### SET PROBLEM:
Transcribe every line of the rows below, starting at the line that contains "Expand Operations for basic-error-controller" and continuing through the last of the rows, and leave the pictures out of your copy.

### INPUT ROWS:

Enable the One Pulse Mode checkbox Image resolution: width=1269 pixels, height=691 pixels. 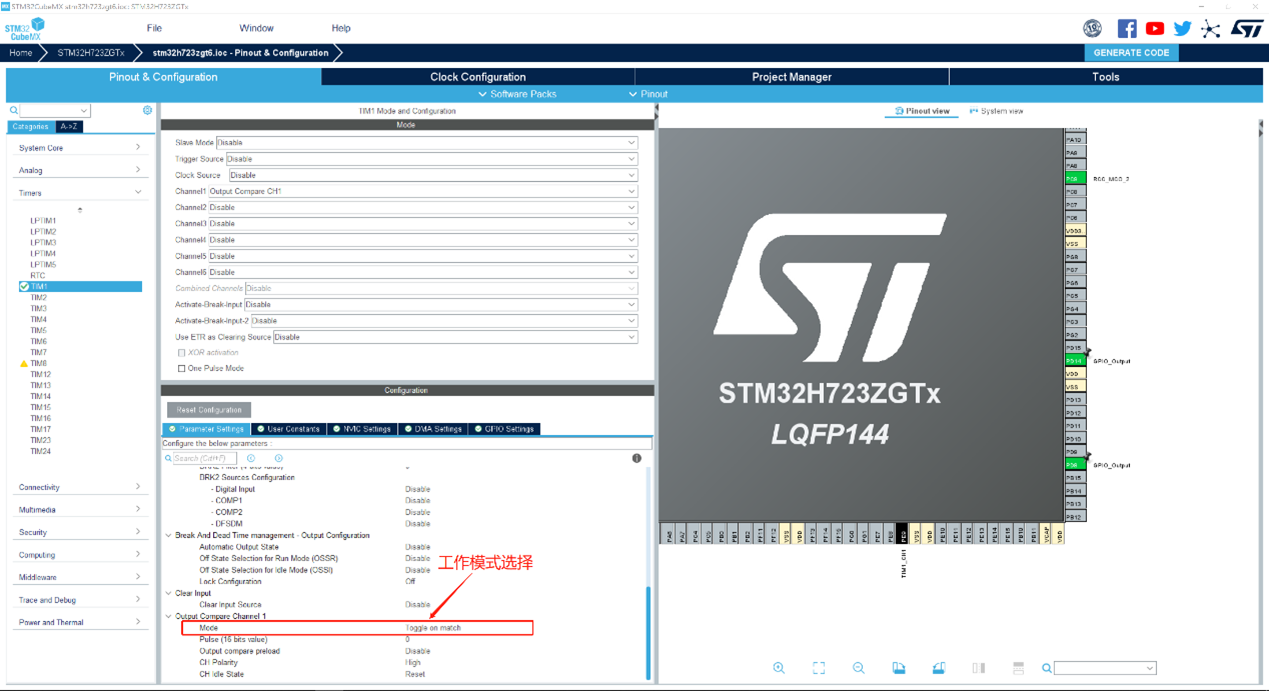point(182,368)
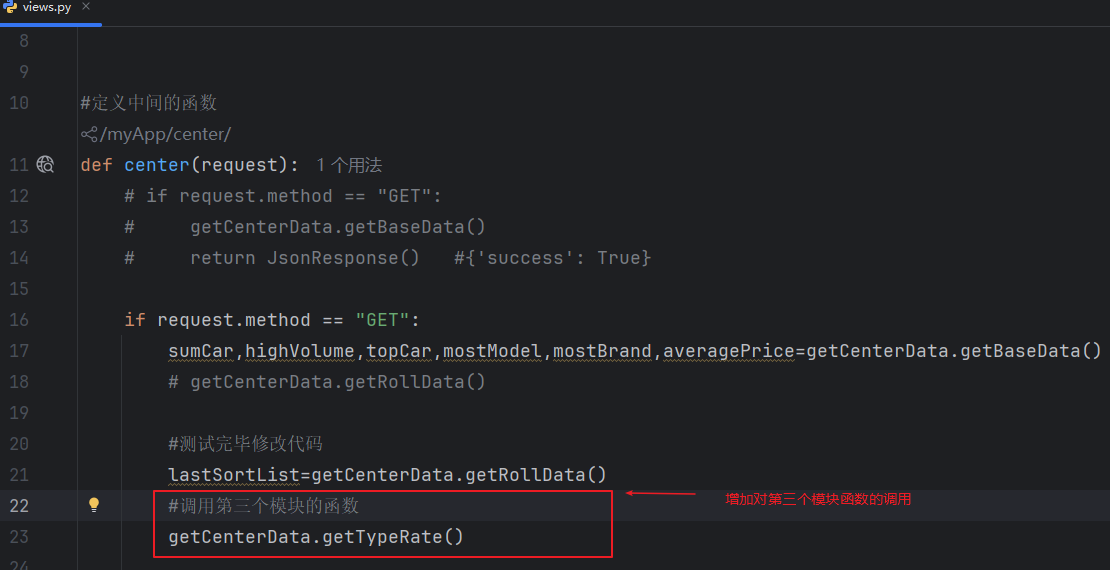Select the views.py editor tab
1110x570 pixels.
[x=46, y=8]

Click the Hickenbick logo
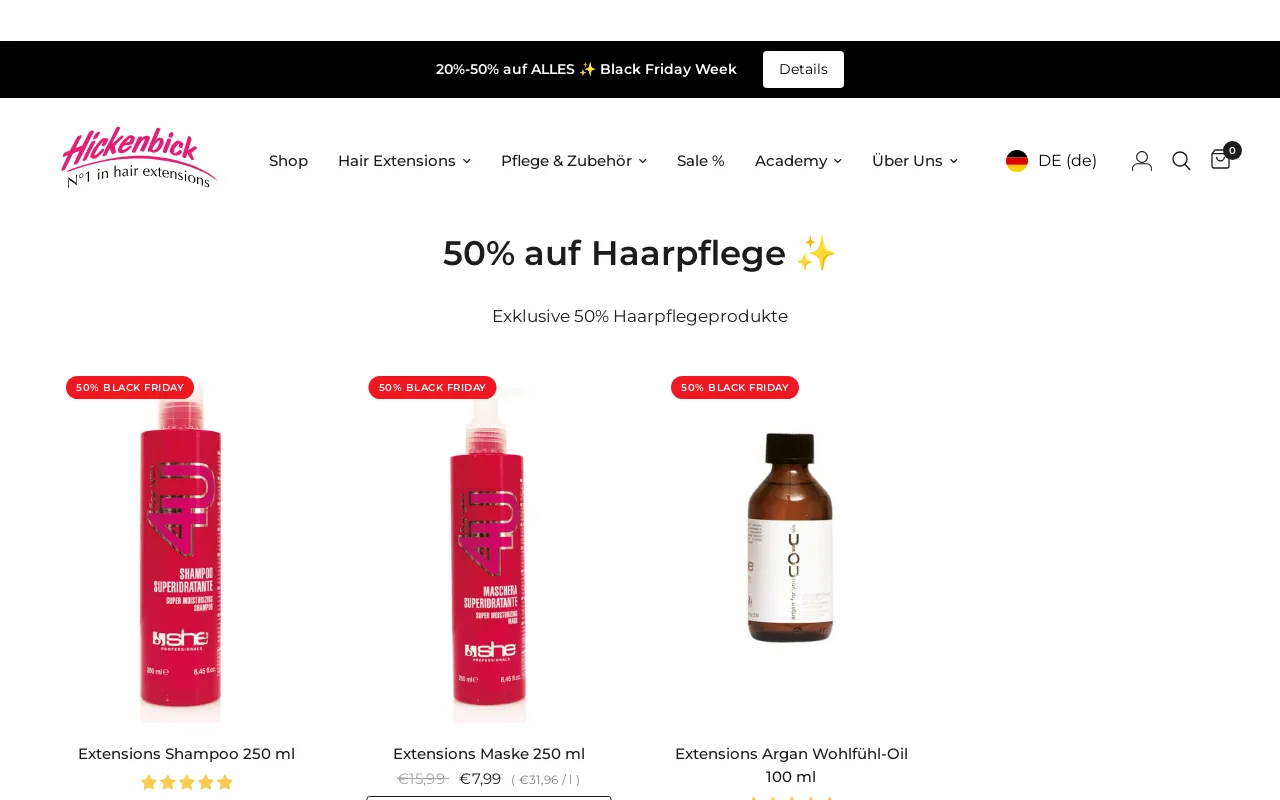(139, 158)
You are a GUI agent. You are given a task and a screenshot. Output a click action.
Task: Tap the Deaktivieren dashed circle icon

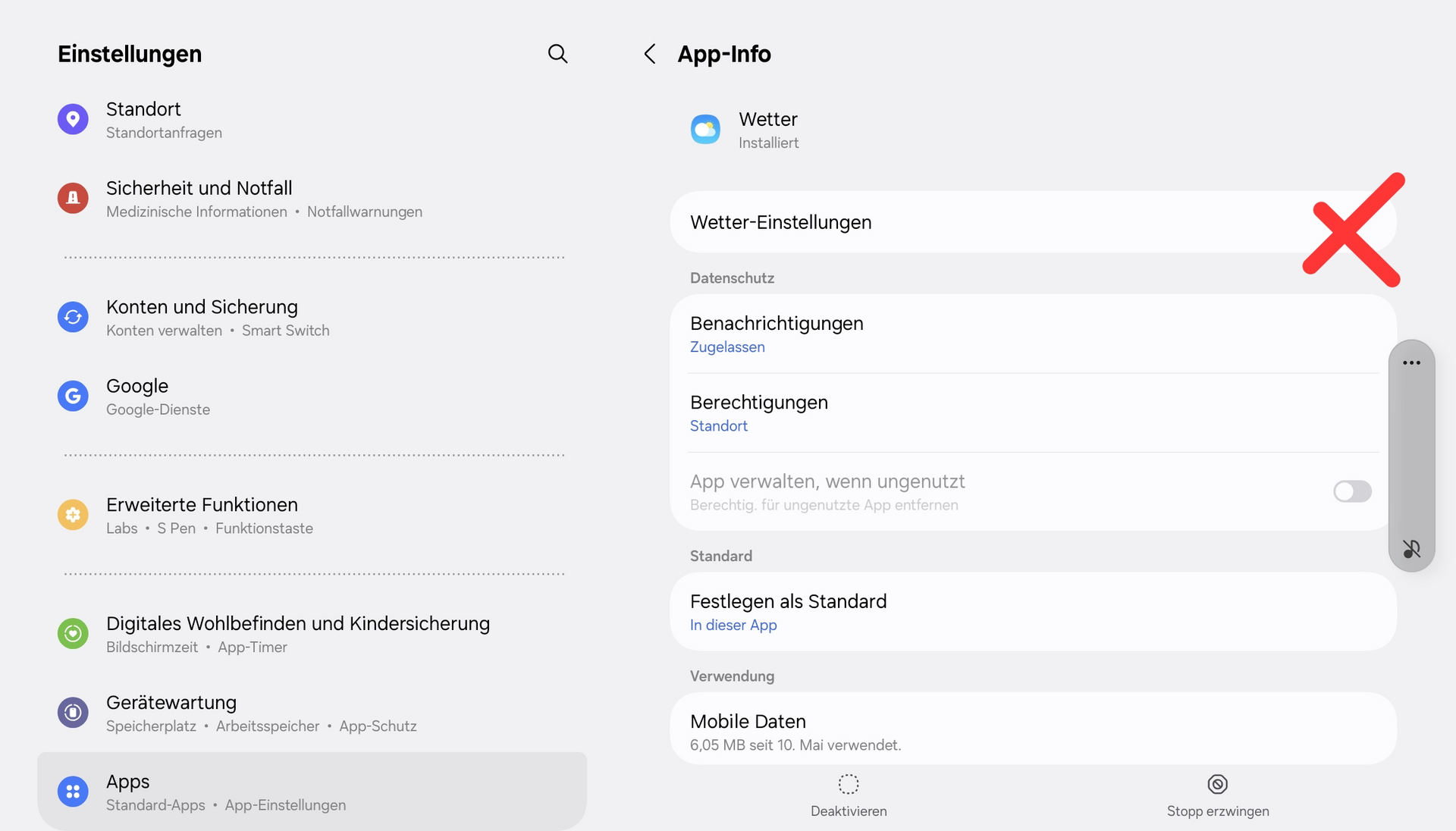coord(849,784)
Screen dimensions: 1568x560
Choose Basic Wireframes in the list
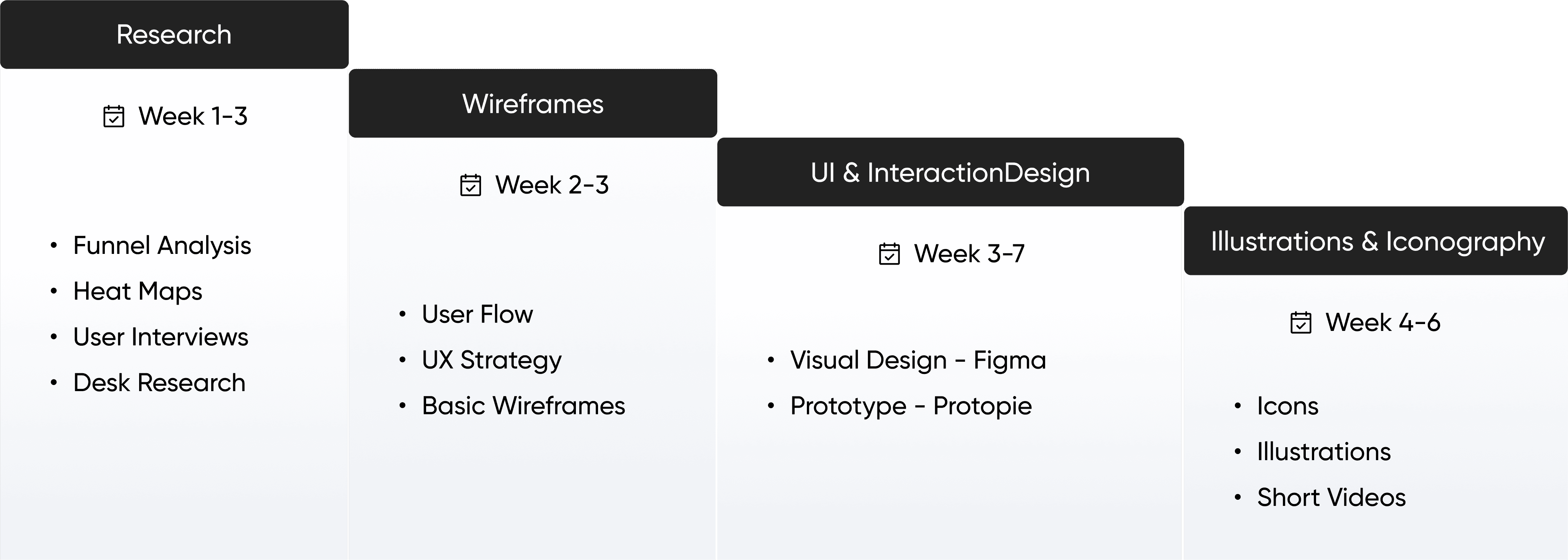pyautogui.click(x=523, y=405)
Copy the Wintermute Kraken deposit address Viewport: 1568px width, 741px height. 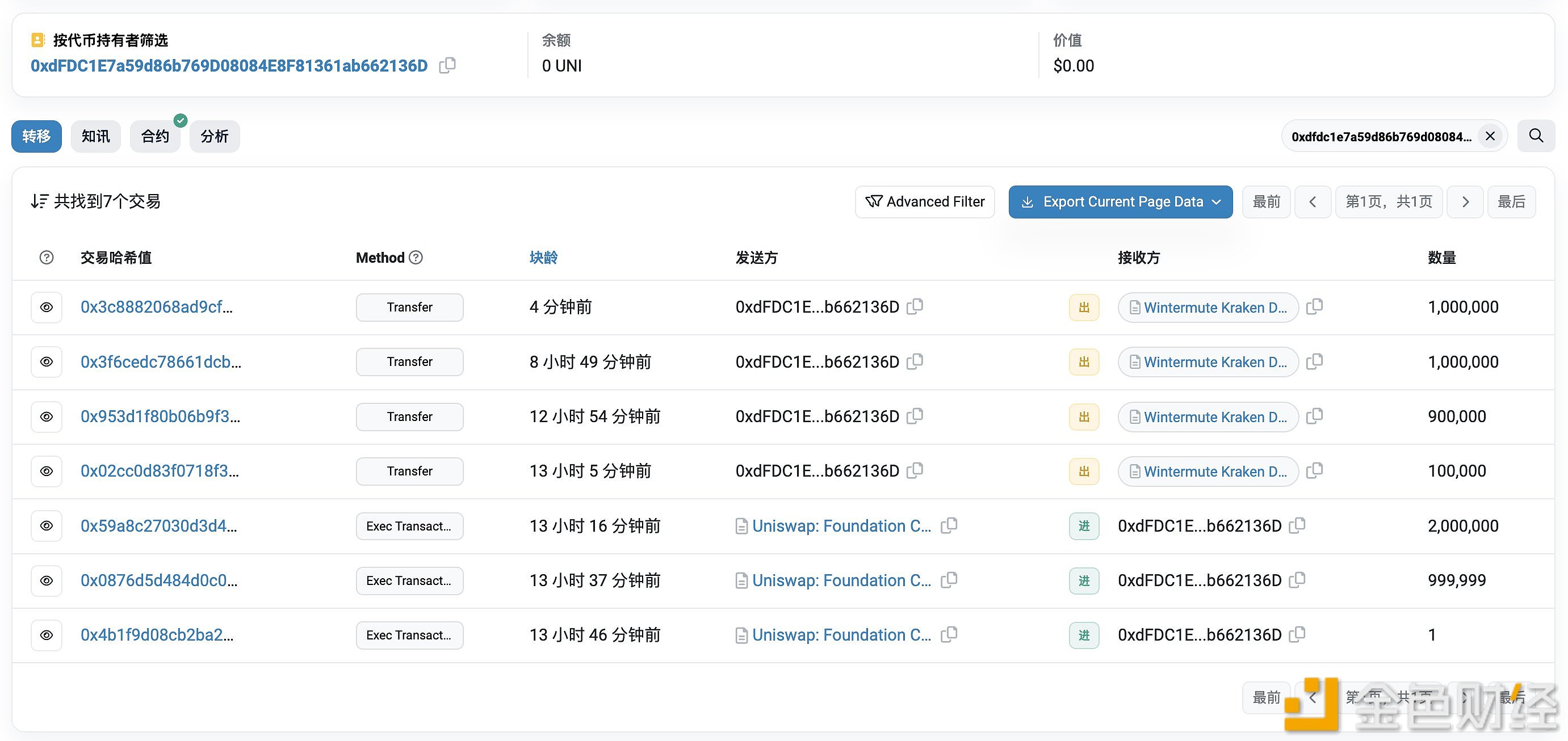click(x=1315, y=306)
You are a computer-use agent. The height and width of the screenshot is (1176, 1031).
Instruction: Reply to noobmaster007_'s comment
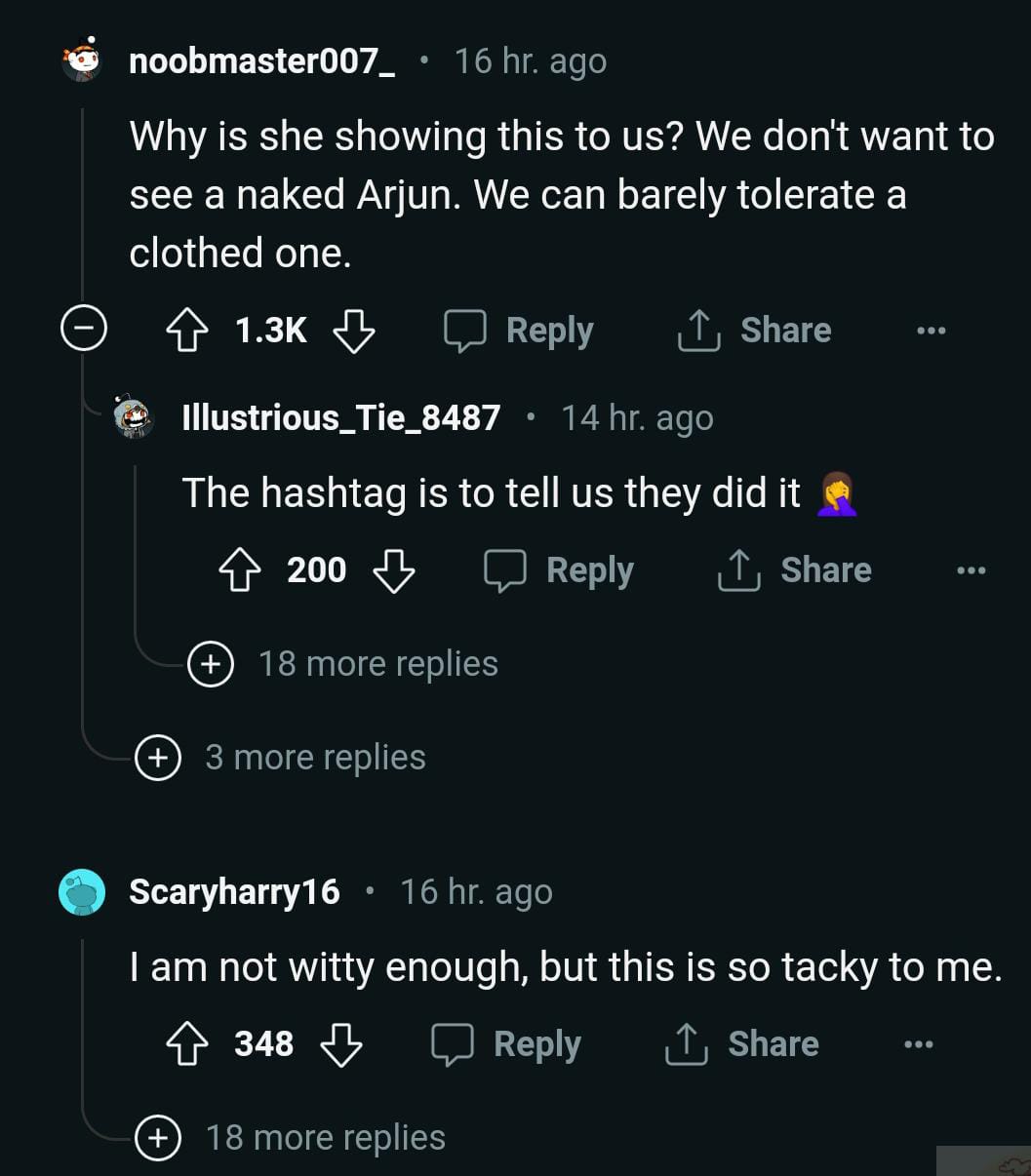(519, 331)

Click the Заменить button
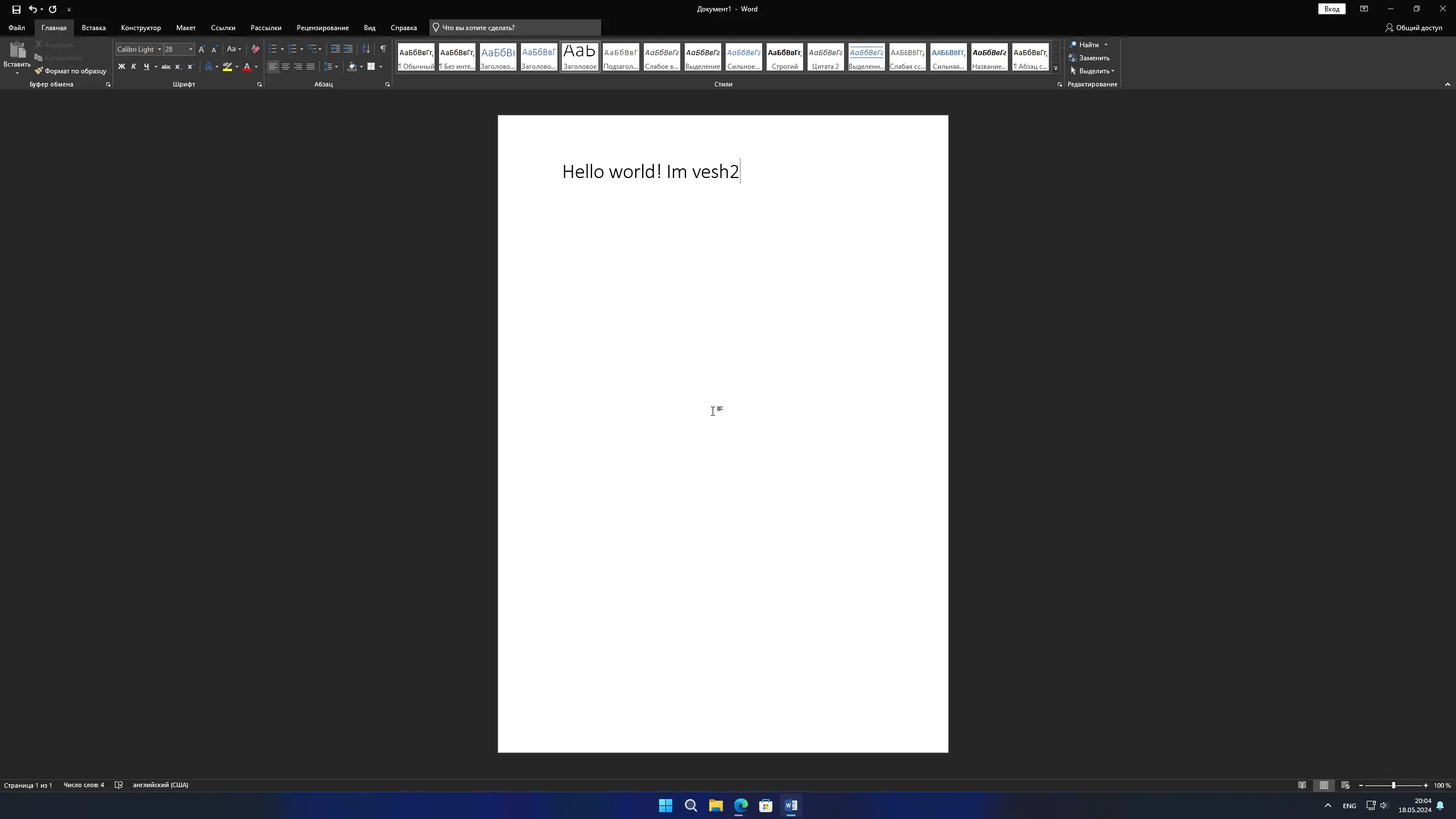point(1089,58)
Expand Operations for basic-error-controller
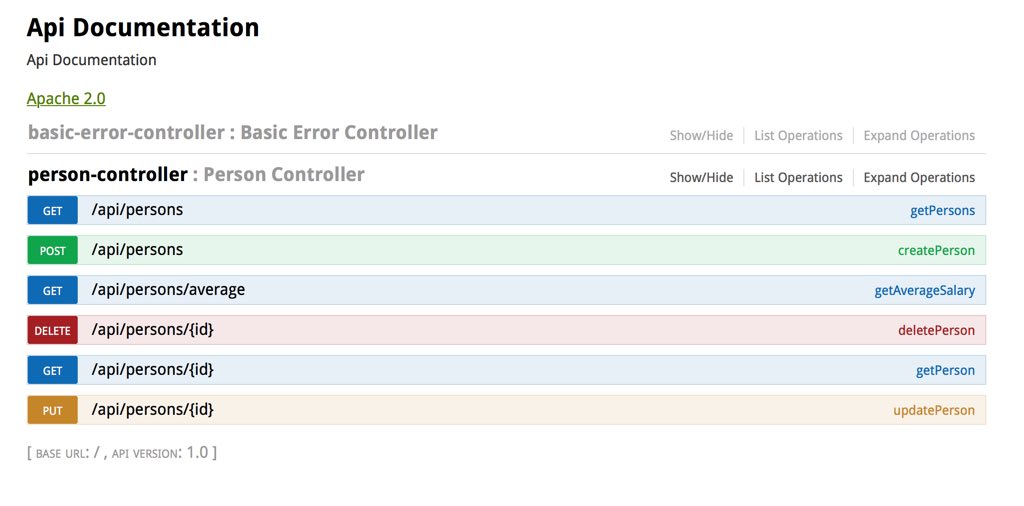This screenshot has width=1024, height=506. click(x=919, y=136)
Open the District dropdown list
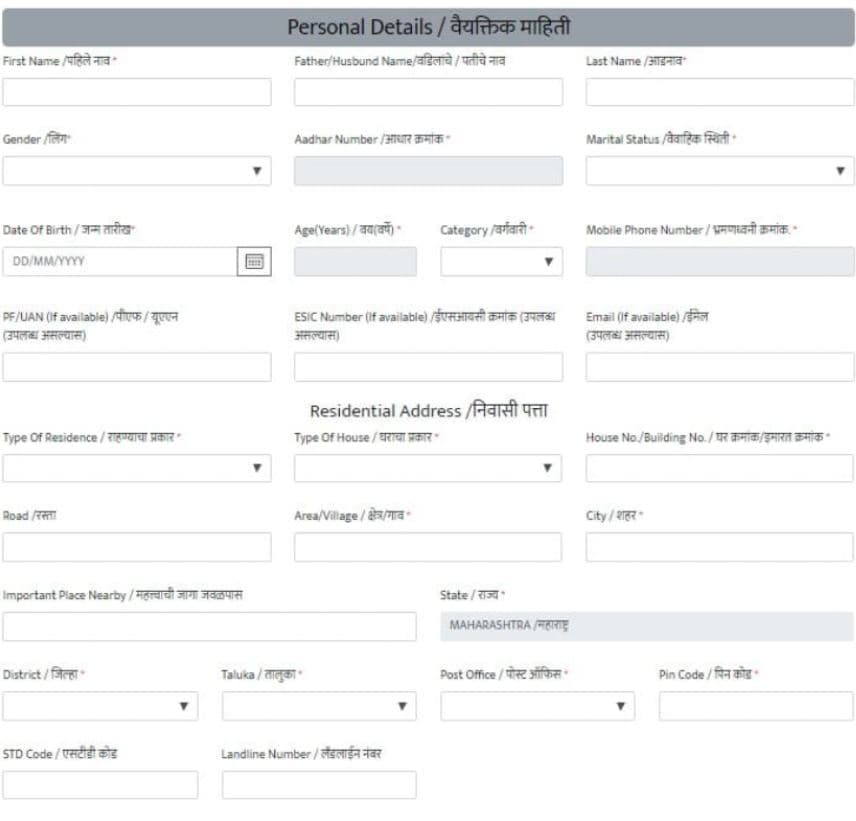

### RESULT:
Expand Operations for basic-error-controller
This screenshot has width=1024, height=506. click(x=919, y=136)
Open the District dropdown list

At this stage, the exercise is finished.